WHAT YOU HAVE TO DO:
Copy the rows starting at the line that contains "The height and" and ending with the last row, changing "stamp icon" to "seal icon" and leaving the rest as is. Omit the pictures from your answer.

RECORD SET:
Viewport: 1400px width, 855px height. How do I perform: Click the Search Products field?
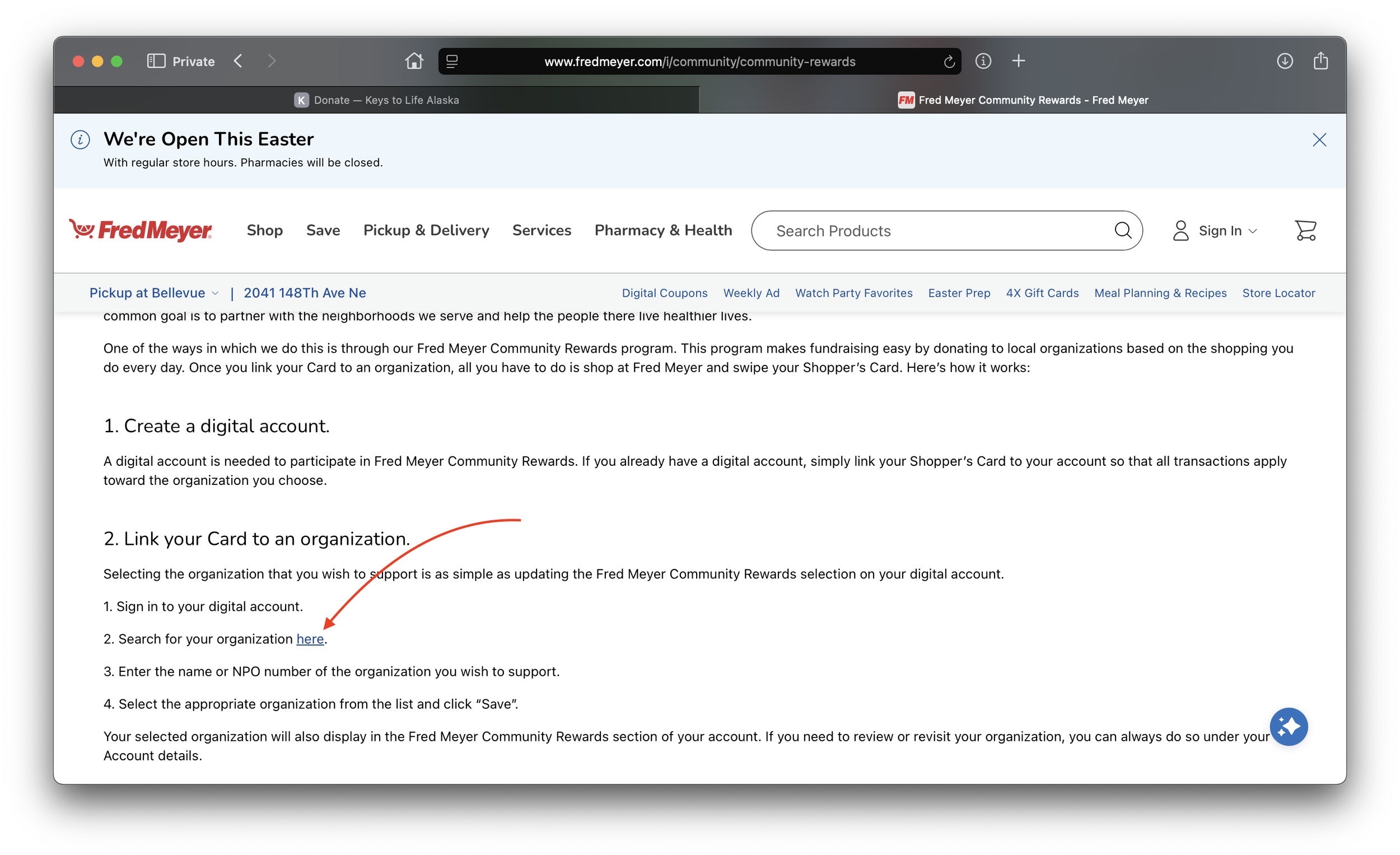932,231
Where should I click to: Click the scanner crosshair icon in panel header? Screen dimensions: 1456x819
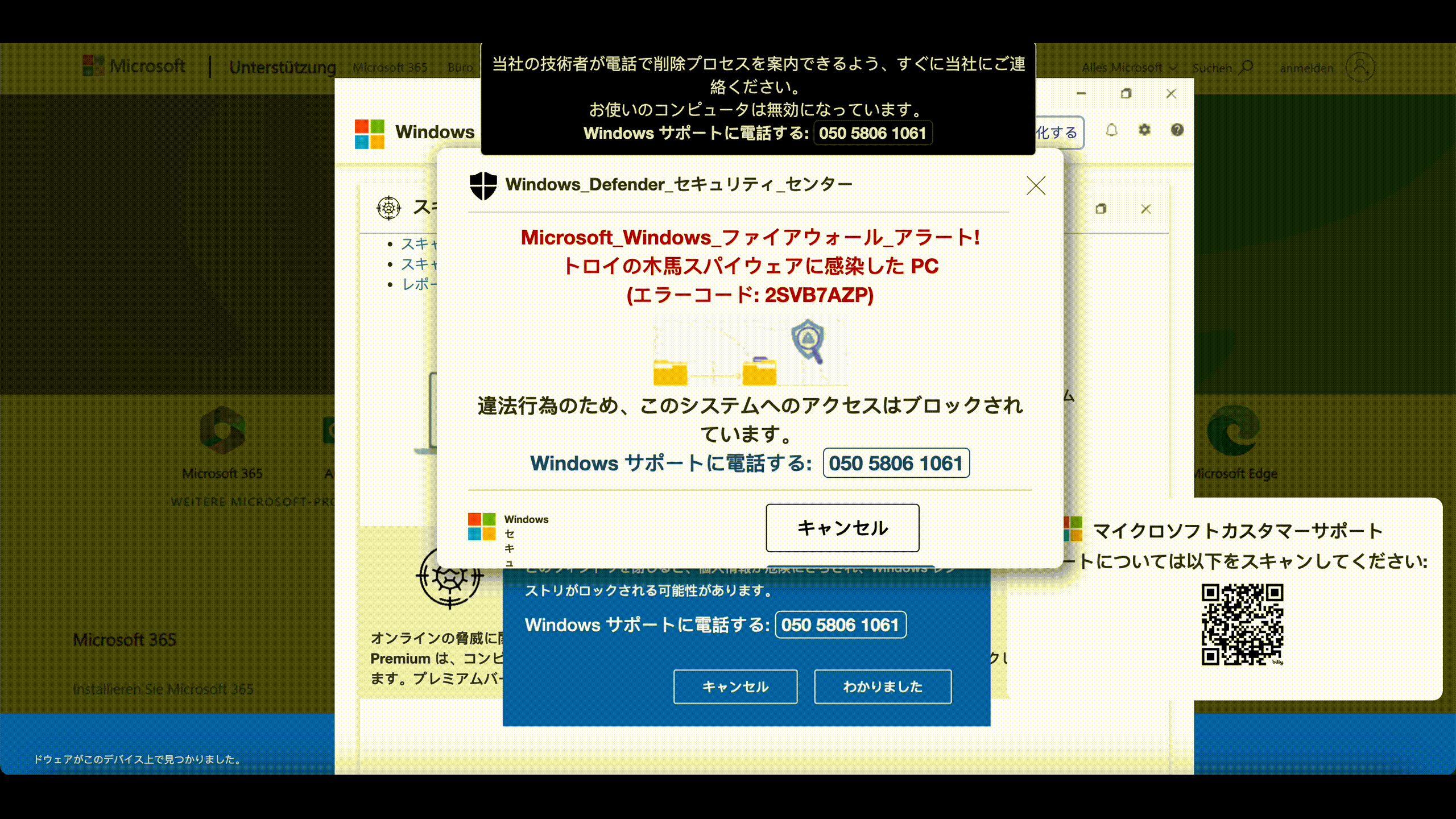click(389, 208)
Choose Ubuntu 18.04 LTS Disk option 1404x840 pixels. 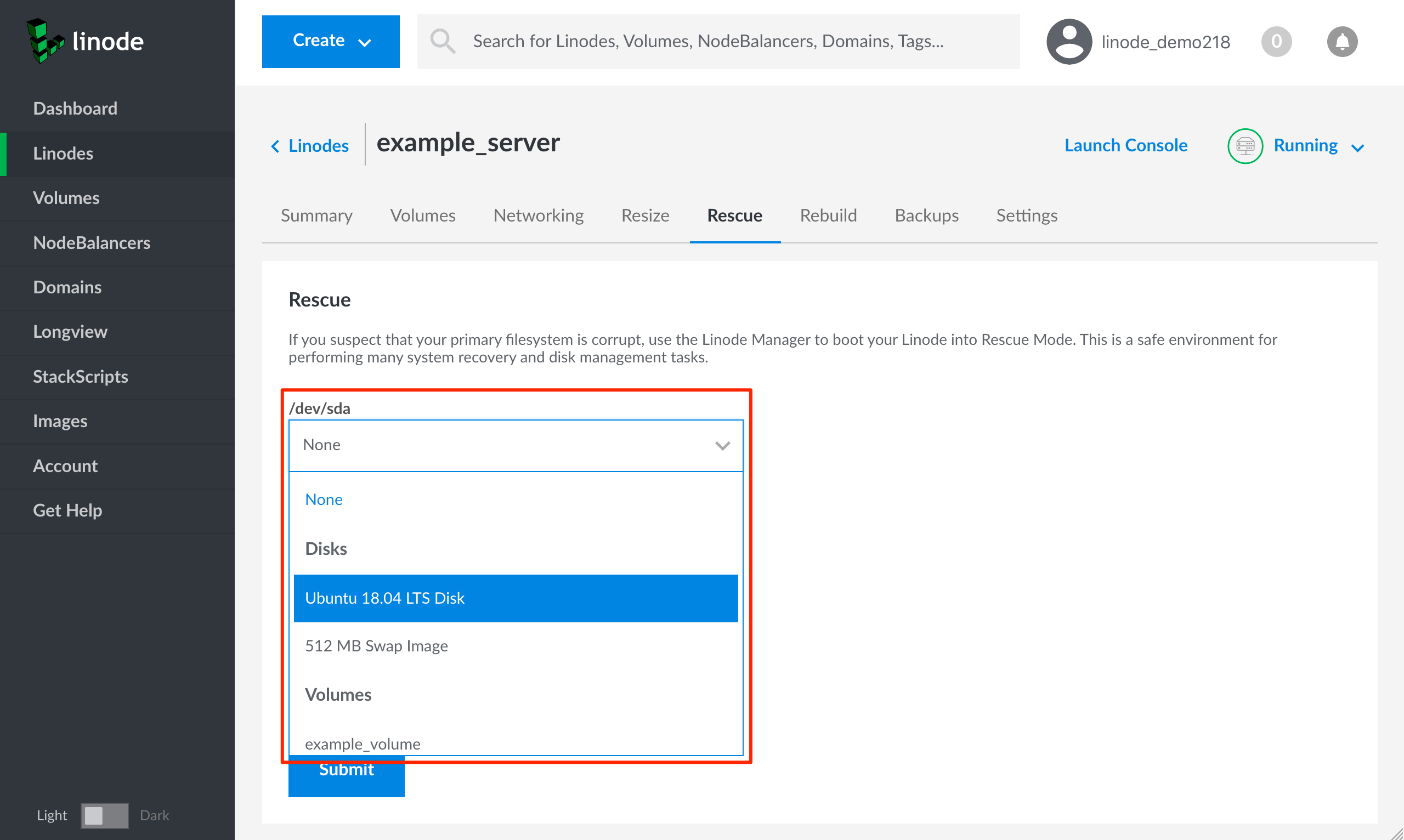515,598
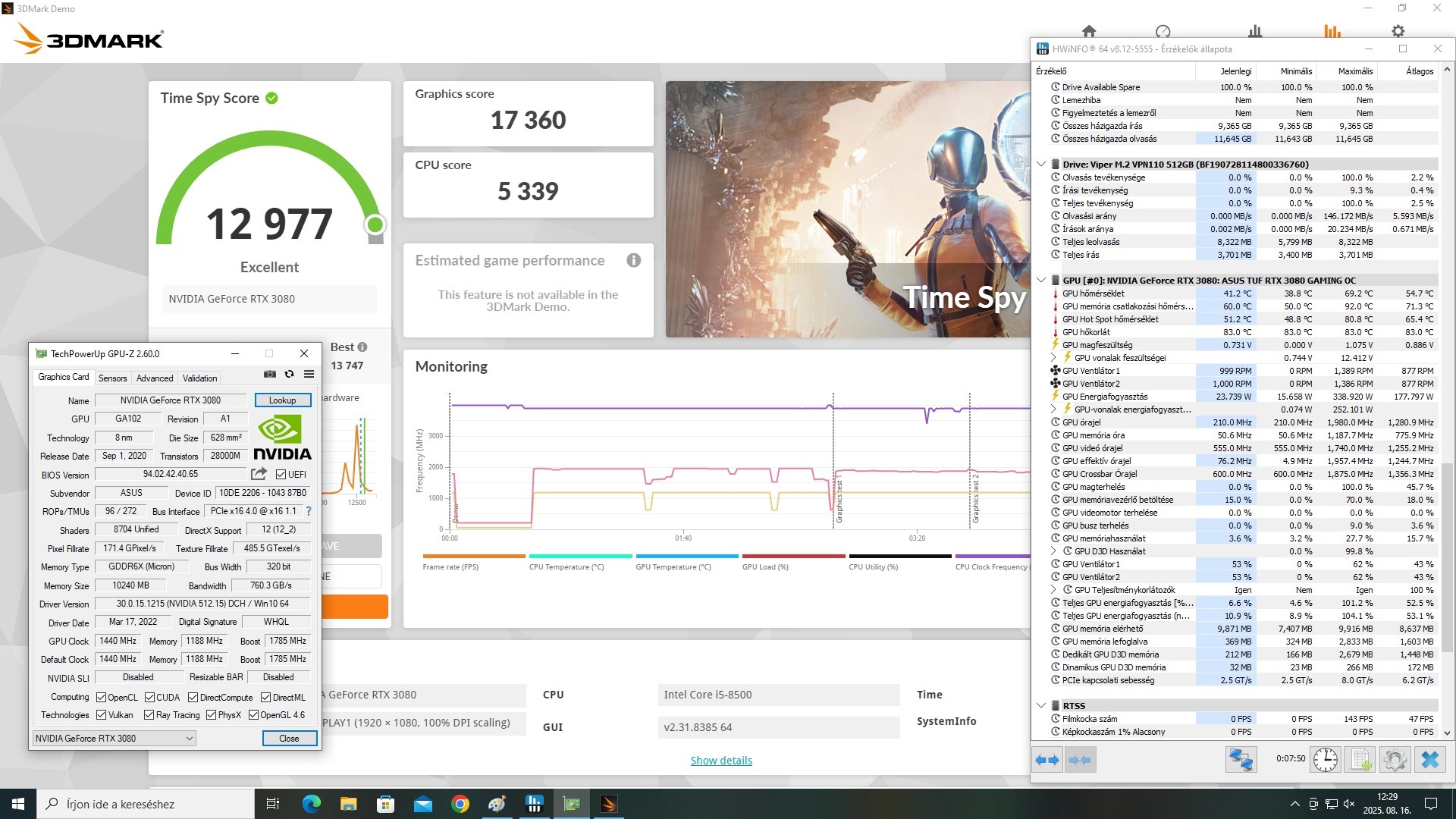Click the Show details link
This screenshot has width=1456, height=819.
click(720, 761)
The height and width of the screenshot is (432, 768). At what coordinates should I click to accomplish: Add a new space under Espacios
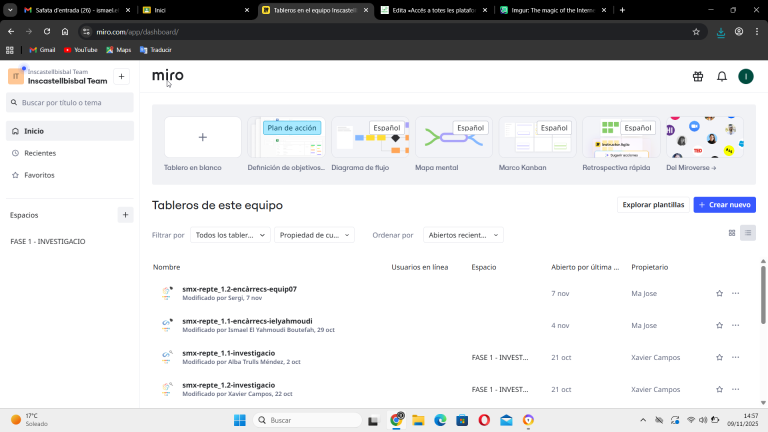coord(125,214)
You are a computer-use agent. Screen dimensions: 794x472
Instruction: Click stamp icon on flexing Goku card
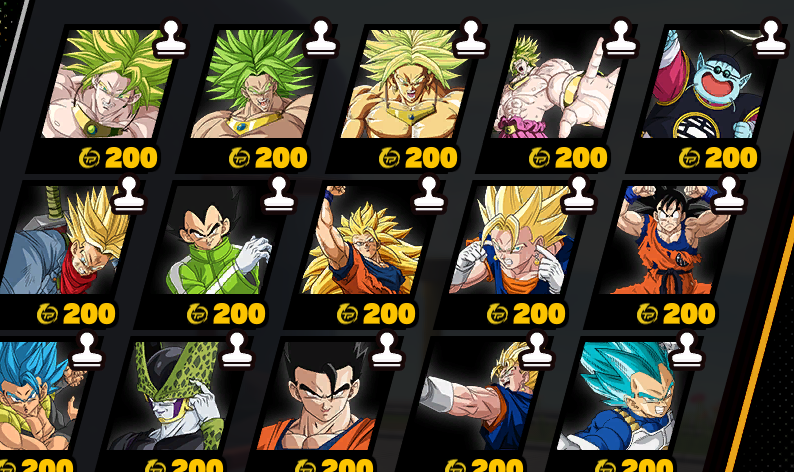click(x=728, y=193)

ANSWER TO THIS EXERCISE:
The height and width of the screenshot is (432, 768). At what coordinates should I click to accomplish: Add a new space under Espacios
coord(125,214)
You are a computer-use agent. Screen dimensions: 794x472
Instruction: Click seal icon on flexing Goku card
click(x=728, y=193)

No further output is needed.